··· SUPPLIED DATA

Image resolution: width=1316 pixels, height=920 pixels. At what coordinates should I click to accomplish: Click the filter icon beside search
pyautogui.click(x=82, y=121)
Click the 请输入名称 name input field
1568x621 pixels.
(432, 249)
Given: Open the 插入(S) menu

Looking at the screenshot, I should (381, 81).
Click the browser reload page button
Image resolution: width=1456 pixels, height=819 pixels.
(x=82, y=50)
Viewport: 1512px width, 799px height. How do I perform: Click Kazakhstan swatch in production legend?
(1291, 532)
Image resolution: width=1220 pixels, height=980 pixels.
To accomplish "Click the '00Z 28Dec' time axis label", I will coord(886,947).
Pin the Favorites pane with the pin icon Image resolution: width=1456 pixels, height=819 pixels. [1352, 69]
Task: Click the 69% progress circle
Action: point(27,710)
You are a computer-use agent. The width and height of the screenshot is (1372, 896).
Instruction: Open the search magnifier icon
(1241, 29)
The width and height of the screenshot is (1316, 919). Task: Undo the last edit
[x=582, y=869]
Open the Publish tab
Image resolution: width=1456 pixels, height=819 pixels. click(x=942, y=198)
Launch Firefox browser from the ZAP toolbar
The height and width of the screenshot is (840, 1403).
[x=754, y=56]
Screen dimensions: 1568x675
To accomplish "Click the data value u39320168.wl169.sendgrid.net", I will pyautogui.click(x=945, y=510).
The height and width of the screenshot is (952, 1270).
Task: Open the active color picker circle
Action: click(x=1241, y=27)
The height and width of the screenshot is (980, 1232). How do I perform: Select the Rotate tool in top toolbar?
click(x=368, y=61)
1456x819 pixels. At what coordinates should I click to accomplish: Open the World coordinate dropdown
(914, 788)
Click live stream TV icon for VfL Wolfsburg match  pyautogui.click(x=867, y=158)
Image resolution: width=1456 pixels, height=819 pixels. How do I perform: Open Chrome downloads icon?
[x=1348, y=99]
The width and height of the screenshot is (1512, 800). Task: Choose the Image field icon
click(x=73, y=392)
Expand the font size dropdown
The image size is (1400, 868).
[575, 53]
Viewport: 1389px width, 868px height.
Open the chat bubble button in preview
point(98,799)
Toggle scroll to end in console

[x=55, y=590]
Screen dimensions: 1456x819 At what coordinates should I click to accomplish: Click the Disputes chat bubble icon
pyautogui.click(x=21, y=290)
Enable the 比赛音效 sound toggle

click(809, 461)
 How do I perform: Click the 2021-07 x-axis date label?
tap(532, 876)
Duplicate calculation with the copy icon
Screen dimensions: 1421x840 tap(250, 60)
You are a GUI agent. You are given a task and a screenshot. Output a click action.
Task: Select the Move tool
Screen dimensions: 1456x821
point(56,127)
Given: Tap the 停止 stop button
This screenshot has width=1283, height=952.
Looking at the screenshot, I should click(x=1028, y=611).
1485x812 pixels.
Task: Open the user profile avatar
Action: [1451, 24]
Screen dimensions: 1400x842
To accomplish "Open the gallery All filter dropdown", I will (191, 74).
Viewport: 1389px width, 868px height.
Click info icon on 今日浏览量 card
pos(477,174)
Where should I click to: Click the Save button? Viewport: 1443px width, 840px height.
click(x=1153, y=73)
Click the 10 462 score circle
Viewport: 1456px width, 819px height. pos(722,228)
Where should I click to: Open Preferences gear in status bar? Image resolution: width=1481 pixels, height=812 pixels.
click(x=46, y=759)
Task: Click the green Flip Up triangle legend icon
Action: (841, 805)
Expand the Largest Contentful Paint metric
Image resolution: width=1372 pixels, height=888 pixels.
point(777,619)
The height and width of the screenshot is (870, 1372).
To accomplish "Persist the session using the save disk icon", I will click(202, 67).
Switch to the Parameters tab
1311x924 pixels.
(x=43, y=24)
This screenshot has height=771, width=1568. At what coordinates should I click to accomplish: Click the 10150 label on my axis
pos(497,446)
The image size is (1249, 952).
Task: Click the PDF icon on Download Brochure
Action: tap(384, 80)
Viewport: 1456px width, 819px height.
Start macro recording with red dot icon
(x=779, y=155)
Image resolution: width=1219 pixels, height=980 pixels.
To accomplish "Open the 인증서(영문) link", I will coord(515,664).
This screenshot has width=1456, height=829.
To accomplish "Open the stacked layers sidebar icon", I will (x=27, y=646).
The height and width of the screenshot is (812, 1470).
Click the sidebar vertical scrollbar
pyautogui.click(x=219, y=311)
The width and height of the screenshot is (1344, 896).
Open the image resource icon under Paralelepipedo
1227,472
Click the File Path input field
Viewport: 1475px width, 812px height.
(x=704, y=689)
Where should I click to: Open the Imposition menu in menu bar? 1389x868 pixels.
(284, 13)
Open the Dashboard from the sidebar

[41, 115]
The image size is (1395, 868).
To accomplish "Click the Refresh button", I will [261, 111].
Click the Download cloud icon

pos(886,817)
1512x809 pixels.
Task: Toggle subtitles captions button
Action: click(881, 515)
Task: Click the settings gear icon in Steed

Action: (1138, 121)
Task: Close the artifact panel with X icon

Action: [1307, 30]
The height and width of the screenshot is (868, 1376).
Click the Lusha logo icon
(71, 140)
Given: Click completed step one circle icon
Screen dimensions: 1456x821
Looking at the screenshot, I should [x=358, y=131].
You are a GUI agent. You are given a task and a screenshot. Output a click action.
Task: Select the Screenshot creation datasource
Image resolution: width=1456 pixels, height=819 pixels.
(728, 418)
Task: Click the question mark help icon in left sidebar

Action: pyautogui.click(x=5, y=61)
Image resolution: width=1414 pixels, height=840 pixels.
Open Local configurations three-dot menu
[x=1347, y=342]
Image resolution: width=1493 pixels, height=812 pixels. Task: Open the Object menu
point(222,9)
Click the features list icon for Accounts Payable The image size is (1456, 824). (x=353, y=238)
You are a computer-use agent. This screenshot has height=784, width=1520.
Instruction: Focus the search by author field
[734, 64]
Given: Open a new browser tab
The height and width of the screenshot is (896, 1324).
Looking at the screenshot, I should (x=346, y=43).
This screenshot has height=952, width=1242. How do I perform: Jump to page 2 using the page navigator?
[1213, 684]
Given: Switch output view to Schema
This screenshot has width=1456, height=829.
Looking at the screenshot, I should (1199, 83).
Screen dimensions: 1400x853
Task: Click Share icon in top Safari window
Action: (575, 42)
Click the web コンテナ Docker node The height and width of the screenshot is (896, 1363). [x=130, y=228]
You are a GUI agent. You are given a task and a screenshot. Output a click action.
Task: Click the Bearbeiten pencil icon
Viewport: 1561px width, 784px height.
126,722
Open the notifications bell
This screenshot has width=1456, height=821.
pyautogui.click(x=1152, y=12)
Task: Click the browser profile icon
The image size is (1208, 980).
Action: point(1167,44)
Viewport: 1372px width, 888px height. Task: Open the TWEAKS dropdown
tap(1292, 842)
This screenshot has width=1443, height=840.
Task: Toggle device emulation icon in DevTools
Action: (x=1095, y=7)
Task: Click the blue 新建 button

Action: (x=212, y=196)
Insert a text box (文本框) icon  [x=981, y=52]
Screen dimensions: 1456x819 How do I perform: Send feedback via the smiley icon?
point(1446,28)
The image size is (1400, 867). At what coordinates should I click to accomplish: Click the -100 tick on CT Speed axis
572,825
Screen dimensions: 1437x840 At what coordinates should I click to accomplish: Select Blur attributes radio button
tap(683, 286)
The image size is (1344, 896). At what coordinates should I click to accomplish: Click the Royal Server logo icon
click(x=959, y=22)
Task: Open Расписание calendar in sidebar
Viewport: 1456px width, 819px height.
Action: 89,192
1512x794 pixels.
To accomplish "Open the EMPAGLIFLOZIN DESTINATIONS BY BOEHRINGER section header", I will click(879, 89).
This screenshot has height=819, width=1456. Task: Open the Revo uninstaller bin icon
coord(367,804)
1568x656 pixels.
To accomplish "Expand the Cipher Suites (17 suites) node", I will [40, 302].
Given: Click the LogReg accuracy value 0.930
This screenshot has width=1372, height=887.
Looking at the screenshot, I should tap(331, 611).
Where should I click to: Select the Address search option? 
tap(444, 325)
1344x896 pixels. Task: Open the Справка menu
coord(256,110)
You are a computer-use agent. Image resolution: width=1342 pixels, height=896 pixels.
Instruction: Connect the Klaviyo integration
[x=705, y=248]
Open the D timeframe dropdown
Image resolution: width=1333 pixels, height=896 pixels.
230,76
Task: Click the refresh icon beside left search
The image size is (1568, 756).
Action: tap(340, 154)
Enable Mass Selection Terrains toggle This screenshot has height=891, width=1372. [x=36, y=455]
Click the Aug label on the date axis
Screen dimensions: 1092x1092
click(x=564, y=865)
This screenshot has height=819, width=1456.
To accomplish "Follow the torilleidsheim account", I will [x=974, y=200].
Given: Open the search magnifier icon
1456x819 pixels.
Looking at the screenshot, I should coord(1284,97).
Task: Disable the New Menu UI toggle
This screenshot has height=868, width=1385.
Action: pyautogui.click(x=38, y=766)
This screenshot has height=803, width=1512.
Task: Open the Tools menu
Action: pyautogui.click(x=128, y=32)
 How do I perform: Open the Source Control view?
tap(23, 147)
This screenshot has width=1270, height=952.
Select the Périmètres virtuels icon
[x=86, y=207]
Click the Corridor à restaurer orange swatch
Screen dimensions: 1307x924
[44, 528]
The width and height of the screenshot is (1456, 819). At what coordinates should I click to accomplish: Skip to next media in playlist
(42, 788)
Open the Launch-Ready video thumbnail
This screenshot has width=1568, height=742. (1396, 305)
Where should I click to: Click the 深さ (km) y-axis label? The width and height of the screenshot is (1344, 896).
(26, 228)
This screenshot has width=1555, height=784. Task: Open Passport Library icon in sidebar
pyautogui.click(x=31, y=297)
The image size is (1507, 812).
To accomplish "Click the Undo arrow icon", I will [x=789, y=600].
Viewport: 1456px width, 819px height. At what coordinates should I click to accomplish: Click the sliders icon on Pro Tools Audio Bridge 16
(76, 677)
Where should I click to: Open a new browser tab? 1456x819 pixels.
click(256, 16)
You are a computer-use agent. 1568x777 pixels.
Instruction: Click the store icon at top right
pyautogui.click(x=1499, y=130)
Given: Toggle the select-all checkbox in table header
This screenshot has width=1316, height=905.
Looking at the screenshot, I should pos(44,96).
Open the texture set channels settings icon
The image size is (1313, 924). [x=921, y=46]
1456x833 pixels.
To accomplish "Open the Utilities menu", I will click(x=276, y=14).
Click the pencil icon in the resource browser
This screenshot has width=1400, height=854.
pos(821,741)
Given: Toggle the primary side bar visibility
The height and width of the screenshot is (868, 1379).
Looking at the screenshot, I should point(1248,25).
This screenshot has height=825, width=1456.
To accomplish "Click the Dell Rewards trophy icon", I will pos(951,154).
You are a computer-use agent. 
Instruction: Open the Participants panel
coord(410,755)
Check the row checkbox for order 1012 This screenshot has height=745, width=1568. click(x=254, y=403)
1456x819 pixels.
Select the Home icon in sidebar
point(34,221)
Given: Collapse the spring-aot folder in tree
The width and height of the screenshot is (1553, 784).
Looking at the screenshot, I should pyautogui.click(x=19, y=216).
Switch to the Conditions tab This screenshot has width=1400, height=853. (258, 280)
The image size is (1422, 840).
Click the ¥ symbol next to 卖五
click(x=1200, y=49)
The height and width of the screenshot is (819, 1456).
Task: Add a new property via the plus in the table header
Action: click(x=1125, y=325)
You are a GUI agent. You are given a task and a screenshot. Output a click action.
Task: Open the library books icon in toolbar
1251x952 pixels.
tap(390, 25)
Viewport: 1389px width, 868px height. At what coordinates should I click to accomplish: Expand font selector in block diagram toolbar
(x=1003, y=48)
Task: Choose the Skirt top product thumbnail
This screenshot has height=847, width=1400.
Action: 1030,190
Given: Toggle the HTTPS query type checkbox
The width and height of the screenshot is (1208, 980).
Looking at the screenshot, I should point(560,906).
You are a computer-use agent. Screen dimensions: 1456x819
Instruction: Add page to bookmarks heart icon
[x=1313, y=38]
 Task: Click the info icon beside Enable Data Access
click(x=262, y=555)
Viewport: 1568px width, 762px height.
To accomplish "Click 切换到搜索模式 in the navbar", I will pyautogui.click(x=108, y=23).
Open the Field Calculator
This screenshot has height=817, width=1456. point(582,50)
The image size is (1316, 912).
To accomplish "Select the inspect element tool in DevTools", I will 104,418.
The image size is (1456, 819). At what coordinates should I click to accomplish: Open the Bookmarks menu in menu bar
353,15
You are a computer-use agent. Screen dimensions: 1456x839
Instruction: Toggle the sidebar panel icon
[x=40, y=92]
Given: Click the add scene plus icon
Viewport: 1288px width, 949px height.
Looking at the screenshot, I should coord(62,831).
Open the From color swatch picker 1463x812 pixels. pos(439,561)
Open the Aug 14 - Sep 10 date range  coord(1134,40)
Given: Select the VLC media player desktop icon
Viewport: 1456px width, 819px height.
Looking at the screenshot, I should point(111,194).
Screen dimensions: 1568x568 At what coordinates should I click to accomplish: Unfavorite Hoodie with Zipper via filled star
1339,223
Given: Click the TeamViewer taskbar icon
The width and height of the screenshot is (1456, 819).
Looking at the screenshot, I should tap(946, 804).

······

TRY IT:
The lines to copy are those in the listing that contain "checkbox".

RESPONSE AREA:
Given: Toggle the select-all checkbox in table header
Check the row checkbox for order 1012 This screenshot has height=745, width=1568. click(x=254, y=403)
Given: Toggle the HTTPS query type checkbox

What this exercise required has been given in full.